● REQUIREMENT
Starting at the line that contains "You are a GUI", write out every line through the last one in the records below, word for word. Leave out any pictures.

---------- ENTRIES PROVIDED ----------

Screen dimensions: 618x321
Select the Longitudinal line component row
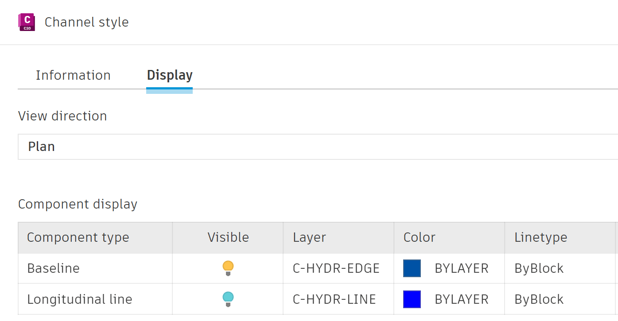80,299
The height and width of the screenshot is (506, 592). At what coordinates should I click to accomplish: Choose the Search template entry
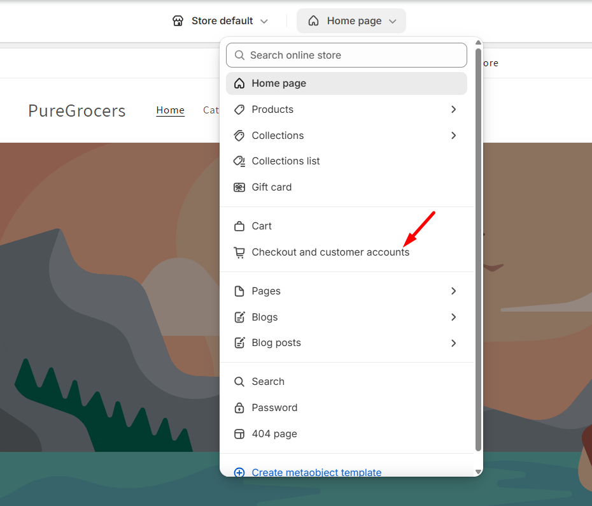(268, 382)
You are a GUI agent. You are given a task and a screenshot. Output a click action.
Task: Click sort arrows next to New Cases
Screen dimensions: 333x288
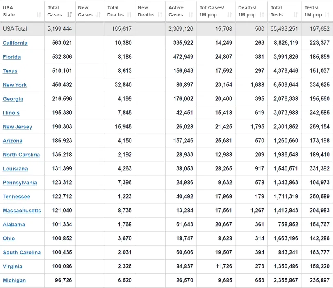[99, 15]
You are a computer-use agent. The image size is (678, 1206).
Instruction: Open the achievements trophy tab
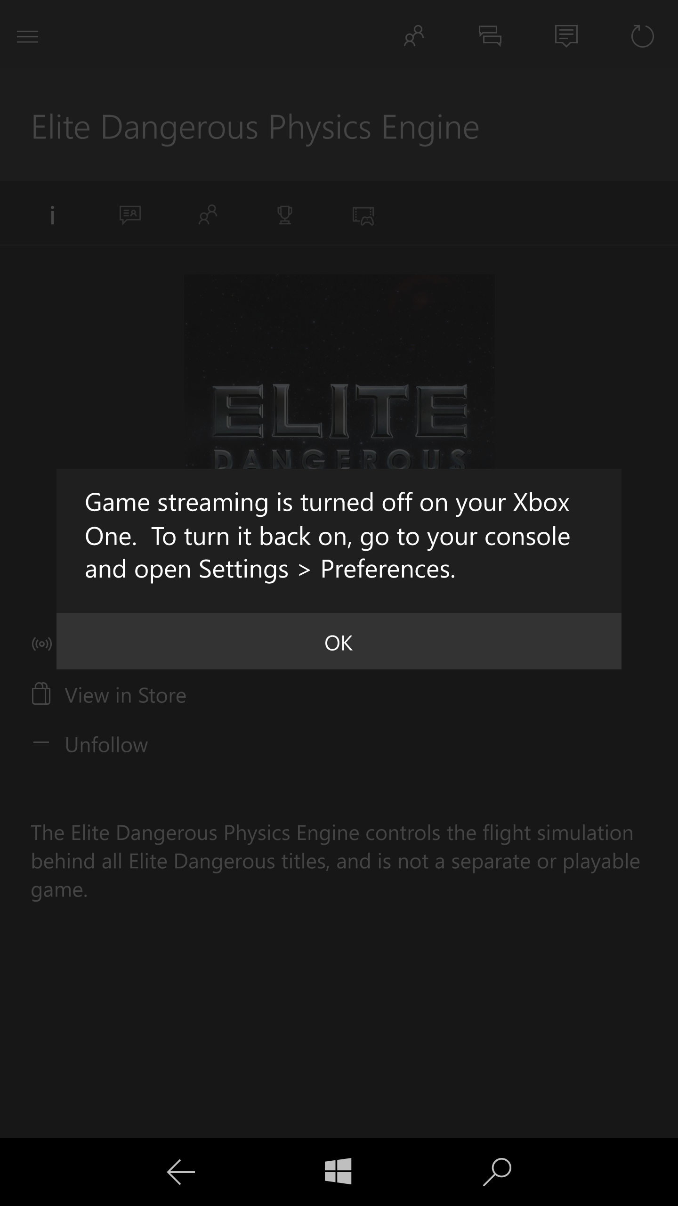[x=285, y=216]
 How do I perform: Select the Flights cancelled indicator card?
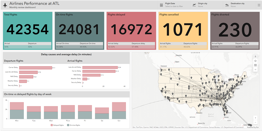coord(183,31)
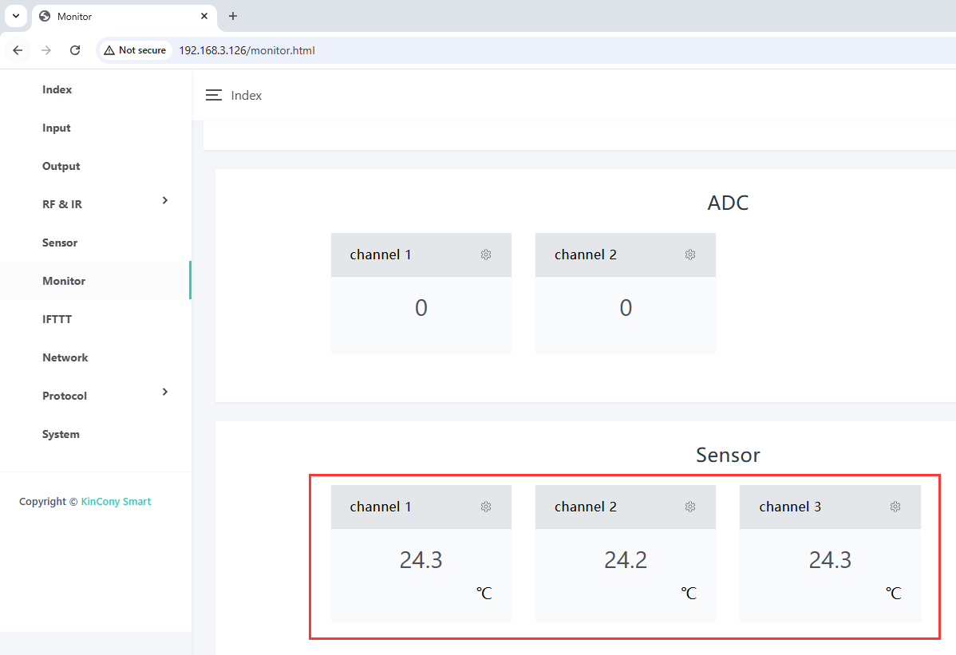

----------

● OUTPUT FOR THIS EXERCISE
You are a GUI agent. You are given a task and a screenshot. Output a click action.
Task: Click sort arrows next to New Cases
Screen dimensions: 333x288
[99, 15]
You are a computer-use agent. The image size is (678, 1206).
Instruction: Open the achievements trophy tab
[x=285, y=216]
 How do I perform: Select the Flights cancelled indicator card?
coord(183,31)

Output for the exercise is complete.